→ WHAT IS EXPECTED:
Rewrite the entries from the start through the line with "click(x=466, y=103)", swapping "Energiegebruik" for "Language" and leaving everything else unchanged.

→ TASK DATA:
---+---

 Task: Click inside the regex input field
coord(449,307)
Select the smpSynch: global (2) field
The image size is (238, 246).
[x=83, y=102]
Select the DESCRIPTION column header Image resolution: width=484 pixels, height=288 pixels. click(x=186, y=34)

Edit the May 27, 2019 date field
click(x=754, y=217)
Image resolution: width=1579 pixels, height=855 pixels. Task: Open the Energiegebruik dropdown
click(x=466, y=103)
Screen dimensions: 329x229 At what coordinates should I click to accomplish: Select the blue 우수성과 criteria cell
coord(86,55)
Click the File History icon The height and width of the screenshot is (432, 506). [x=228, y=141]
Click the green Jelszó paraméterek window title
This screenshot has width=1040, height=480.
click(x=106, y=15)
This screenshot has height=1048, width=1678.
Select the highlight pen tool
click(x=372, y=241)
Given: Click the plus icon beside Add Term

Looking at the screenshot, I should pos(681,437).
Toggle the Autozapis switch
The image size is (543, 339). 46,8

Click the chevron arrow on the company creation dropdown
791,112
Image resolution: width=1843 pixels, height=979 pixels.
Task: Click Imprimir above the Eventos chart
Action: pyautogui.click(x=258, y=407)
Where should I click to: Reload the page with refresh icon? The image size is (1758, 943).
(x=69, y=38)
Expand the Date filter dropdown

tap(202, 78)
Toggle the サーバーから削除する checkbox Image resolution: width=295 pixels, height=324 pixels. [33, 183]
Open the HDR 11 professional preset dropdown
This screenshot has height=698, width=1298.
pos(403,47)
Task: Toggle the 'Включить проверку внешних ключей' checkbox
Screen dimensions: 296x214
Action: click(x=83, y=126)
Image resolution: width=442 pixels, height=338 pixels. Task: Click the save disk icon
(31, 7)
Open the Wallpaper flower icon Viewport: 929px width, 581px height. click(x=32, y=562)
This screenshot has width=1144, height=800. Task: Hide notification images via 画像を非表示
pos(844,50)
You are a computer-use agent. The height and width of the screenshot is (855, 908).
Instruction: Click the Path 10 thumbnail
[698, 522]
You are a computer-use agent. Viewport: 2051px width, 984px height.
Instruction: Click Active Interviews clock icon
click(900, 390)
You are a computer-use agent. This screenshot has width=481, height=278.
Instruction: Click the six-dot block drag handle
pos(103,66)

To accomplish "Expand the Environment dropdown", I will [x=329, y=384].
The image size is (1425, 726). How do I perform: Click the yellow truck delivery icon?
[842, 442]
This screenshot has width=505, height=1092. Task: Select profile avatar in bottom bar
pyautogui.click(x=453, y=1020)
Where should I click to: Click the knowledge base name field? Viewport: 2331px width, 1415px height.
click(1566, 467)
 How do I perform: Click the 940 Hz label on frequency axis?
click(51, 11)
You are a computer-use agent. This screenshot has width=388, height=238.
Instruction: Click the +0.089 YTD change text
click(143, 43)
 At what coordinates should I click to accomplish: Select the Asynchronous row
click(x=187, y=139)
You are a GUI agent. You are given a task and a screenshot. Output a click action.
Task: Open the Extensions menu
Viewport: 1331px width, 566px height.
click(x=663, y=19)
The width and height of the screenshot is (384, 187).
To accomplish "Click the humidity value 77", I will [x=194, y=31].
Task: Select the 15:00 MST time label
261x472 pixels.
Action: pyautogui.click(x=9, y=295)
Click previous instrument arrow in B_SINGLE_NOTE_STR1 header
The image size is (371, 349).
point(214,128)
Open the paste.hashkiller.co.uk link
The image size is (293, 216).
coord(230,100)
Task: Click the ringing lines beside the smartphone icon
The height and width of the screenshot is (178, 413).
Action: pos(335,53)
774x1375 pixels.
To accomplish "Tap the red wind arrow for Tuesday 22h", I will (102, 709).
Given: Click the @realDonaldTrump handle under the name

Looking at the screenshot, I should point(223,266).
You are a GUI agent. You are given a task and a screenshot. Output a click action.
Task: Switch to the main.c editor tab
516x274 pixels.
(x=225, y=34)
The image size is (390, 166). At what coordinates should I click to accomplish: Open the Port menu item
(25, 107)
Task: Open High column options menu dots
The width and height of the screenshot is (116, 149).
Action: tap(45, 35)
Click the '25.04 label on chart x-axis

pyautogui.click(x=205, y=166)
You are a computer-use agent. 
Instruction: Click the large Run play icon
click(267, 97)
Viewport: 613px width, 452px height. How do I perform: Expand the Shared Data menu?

---+---

→ CORRECT OUTPUT:
 Task: Click inside the regex input field
coord(449,307)
Select the smpSynch: global (2) field
The image size is (238, 246).
[x=83, y=102]
Select the DESCRIPTION column header Image resolution: width=484 pixels, height=288 pixels. click(x=186, y=34)

Edit the May 27, 2019 date field
click(x=754, y=217)
Image resolution: width=1579 pixels, height=855 pixels. Task: Open the Language dropdown
click(x=466, y=103)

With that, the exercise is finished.